Ready or not winter has come. For some reason this year, we’ve skipped autumn, making it a tad difficult to acclimatise to this colder weather. Sore throats, blocked or runny nose (usually one right after the other), chesty cough, headaches and chills . . . just a few signs that your immune system is down and the common cold is taking residence. You see your doctor but unfortunately there is not a lot medication can do.

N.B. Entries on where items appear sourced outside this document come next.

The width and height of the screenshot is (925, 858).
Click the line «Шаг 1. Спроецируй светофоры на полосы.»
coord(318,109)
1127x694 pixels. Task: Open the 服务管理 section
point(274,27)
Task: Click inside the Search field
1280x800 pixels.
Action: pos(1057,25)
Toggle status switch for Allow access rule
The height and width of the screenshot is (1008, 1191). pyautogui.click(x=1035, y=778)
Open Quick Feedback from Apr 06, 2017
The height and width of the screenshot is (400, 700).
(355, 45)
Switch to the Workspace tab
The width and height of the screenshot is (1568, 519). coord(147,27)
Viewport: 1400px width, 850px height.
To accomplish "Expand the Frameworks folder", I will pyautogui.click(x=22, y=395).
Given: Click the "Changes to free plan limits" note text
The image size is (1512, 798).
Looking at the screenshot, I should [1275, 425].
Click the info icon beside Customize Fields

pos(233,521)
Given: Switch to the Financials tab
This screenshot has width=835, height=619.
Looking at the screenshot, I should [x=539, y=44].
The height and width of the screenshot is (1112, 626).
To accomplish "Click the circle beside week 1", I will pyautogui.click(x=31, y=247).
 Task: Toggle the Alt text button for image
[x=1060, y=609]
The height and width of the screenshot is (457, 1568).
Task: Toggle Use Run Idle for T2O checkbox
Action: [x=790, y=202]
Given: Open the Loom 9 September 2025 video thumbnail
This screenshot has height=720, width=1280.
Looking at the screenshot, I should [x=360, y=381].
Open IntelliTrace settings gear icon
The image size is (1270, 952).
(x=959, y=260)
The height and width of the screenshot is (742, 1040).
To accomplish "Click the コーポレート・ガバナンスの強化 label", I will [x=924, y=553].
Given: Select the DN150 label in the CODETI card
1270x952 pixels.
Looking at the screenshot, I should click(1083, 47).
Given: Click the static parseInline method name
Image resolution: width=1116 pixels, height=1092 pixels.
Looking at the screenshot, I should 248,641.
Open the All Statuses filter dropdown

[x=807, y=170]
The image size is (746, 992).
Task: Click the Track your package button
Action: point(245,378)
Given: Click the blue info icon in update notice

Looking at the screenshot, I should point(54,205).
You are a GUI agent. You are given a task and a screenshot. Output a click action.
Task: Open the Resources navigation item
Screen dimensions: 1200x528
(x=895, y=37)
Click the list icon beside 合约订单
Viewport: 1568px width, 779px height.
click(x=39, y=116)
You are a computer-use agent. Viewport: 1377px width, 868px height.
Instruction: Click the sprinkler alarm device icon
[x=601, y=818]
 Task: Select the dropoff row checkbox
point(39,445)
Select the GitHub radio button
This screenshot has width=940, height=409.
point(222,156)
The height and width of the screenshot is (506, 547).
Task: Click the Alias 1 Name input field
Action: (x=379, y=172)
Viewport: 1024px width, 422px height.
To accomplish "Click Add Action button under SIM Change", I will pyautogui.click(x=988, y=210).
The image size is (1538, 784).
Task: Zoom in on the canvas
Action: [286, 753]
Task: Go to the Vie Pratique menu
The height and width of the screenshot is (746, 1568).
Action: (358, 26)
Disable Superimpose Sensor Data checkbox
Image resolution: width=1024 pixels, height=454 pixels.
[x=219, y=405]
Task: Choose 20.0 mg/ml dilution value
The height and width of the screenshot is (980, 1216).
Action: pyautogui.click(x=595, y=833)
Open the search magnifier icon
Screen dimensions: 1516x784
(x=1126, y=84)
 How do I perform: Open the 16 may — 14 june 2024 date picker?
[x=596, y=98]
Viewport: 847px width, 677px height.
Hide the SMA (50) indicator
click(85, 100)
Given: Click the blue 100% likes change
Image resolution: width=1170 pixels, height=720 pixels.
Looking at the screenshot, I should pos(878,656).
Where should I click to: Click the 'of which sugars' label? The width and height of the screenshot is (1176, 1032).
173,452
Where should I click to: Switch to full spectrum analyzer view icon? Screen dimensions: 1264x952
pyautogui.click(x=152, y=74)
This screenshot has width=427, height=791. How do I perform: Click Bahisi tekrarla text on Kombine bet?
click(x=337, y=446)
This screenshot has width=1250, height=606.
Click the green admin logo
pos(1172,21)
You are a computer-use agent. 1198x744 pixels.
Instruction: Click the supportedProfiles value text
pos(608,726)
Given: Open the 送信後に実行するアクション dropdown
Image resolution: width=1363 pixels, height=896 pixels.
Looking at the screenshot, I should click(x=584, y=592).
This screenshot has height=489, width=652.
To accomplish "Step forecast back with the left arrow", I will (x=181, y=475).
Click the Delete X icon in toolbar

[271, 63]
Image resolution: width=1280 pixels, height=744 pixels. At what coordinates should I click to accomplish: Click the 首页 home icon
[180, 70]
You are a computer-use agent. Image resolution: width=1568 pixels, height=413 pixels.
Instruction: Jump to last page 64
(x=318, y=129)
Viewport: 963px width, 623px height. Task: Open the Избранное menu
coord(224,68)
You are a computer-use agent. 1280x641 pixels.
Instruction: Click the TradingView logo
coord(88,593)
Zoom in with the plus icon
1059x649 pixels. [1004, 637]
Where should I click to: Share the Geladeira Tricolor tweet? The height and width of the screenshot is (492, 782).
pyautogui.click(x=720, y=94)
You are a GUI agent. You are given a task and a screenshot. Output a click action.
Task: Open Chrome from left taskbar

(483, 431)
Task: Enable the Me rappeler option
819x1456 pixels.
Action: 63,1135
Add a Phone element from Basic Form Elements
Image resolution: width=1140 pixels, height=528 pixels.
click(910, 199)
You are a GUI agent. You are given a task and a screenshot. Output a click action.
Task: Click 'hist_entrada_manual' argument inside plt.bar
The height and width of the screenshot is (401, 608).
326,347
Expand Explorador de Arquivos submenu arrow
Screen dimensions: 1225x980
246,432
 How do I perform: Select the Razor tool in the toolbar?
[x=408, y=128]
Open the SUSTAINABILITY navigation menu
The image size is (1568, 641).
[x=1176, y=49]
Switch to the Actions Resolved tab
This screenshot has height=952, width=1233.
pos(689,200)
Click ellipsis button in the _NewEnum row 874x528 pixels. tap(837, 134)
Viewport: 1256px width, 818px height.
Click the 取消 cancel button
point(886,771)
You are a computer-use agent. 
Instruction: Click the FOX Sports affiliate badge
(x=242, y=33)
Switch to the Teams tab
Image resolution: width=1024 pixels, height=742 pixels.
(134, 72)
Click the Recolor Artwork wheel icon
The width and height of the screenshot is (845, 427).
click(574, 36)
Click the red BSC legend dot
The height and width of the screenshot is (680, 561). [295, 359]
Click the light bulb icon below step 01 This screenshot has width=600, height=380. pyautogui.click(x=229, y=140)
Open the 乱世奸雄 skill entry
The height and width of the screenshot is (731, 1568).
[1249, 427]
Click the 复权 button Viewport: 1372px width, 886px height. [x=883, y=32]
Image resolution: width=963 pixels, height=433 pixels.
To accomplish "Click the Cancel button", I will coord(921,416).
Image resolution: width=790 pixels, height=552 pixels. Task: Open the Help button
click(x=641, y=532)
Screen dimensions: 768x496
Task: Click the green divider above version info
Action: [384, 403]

Luckily, the food you eat CAN make a difference. A nourishing diet naturally enhances your immune system helping it to stay strong and fighting fit. In particular: protein, iron, zinc, selenium, and vitamin’s A, C and E all have important immune boosting roles. The best thing, these nutrients are all easily obtained by food with no need to stock up on any supplements. So if you too want to fight off the winter blues the natural way, then consider the following winter “food fighters”.

Lean red meat
Not normally a first on the list of ‘must eats’, but there is no denying the richness of protein, iron and zinc lean meat provides. Protein is broken down into amino acids, our body’s “building blocks,” including the immune fighting white blood cells. Although more protein doesn’t supercharge these cells, they certainly won’t function optimally with a poor intake. Both iron and zinc are also vital for white blood cells to function and produce. Interestingly, both deficiency and overload from supplementation can impair immune function so it’s best to get from food sources rather than pills. Aim for 100g of lean red meat three to four times per week.

Eggs
A perfect protein, zinc and iron alternative for those vegetarians or non-red meat fans out there. Not only are they highly nutritious containing over 11 different vitamins and minerals, they are inexpensive and extremely versatile. Omelettes, frittatas, scrambled or poached make great breakfast or lunch choices, while not forgetting the humble boiled egg for a healthy snack. Although there is no limit for the general healthy person, it is recommended for someone with, or at risk of, heart disease to limit eggs to six to eight per week.

Brazil Nuts
This crunchy nut is your selenium go-to which has two important roles for maintaining a healthy immune system. Selenium is a needed coenzyme for an important antioxidant (glutathione peroxidase) that protects immune fighting cells from oxidation. It also supports proper lymphocyte activity, the immune specific white blood cells that fight bacteria, viruses and toxins. However, “less is more” when it comes to Brazil nuts and one a day is all you need. Be careful not to overdo it as selenium toxicity actually impairs immune function.

Carrots
“A carrot a day keeps the doctor away” — just one carrot covers your beta carotene and vitamin A needs. Known as the “anti-infective vitamin”, vitamin A maintains your physical barrier defences from infections by keeping your skin, stomach, intestine and respiratory mucosal surfaces healthy. It is also needed for white blood cells to “specialise” into different immune functioning roles. Great as a snack with natural yoghurt, hummus or peanut butter, lightly steamed or stir-fried with dinner, there is no excuse to be lacking in this vitamin when carrots are on the daily menu.

Kiwifruit
Whether you are a green or gold fan, again just one of these furry, winter fruits is all you need to meet your vitamin C needs. Another important antioxidant to support your immune function, try adding to breakfast cereals, smoothies, salads, or as a snack to top up daily needs. Don’t be fooled by misconceptions that vitamin C supplements prevent colds. Evidence does not support this but it does support that adequate dietary intakes can help you recover faster.

Broccoli
Look out kale — broccoli is back in! If you want your anti-oxidant hit broccoli is the one to choose covering all your bases with vitamin A, C and E, as well as folate, vitamin B6, fibre and a range of phytonutrients. Choose bright green broccoli with no yellowing or open buds and enjoy in as many vegetable dishes, stir frys or lightly steamed on the side.

Pro-biotic yoghurt
Bifidobacteria and Lactobacillus help colonise your gut, with research linking to positive immune function benefits for both protection and reducing cold duration and symptoms. Choose natural or Greek yoghurt with live strands and enjoy a good dollop over breakfast cereal, as a snack with added berries, in smoothies or as a base for a scrummy dip.